From this pastoral visitation, we also know that the church contains a gilded statue of St. Cosmas with a relic. By order of the bishop, however, the statue is kept in the Holy Trinity monastery and is transported to St. Cosmas only on the festive day. In 1710 during the visit of Bishop Giuseppe Maria Perimezzi the church of St. Cosmas is officiated although united with that of St. Matteo del Pendolo. In the church, he found there 23 silver ex-voti, donated by the faithful “ex devotione pro gratis ab ipsis recepitis,” and ordered that the statue of St. Cosmas, existing in the church of the Holy Trinity monastery, be transferred there with two bells, one from the cathedral clock and the other from the said monastery. The statue was restored in 1756. In the nineteenth century a detailed description of the small church, called by the Camera cappella di San Cosmo, is offered by Luigi Mansi. He tells us that the church has a single nave covered by a barrel vault in which are two altars: one dedicated to Saints Cosma and Damiano and the other to St. Onofrio, an oriental hermit saint which makes more insistent the currently unprovable hypothesis of an original anchorite-type settlement.
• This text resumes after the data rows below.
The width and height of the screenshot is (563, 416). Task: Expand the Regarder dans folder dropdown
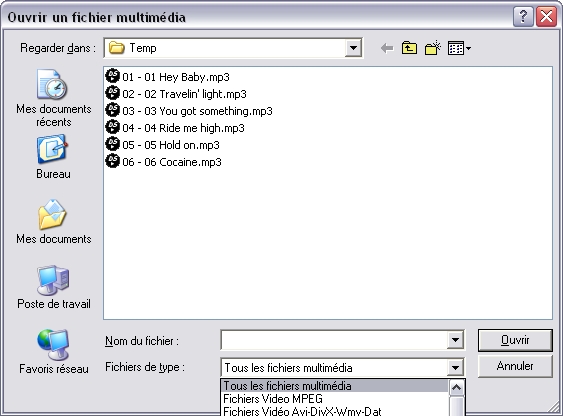pyautogui.click(x=353, y=48)
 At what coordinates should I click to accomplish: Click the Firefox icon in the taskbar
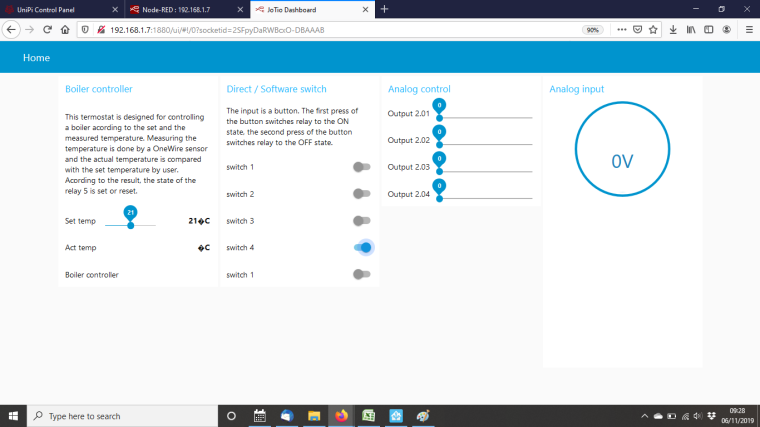(341, 416)
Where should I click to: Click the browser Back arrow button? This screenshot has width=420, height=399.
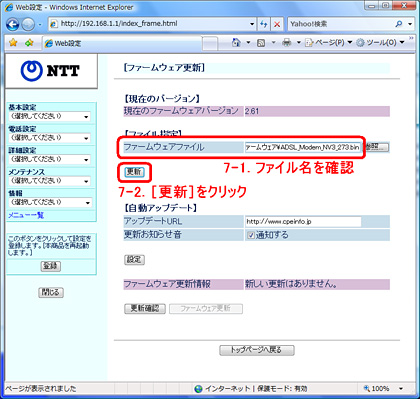pos(13,24)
Continuing the description we know of many ex-voti placed on the cornice and the presence of a sacristy and two small rooms without furnishings. In 1898 the Confalone family redid the floor of the church and gave evidence of this by placing a marble plaque at the entrance. The entrance to the small church was provided by a long ramp of stairs. On a landing of this ramp was an archway with frescoes depicting the two saints in a rigid frontal, two-dimensional pose of Byzantine tradition, dating in all likelihood from well before the 14th – 15th century, that is, when we begin to have news of the church. From the sacristy, a voice was given through a rope to the two bells placed on a small bell tower inserted in the rock. A ruin of it that can still be seen today high up on the cliff is the last trace of the past. On September 26, 1965, Archbishop Angelo Rossini blessed the new shrine amidst a jubilant and moved crowd.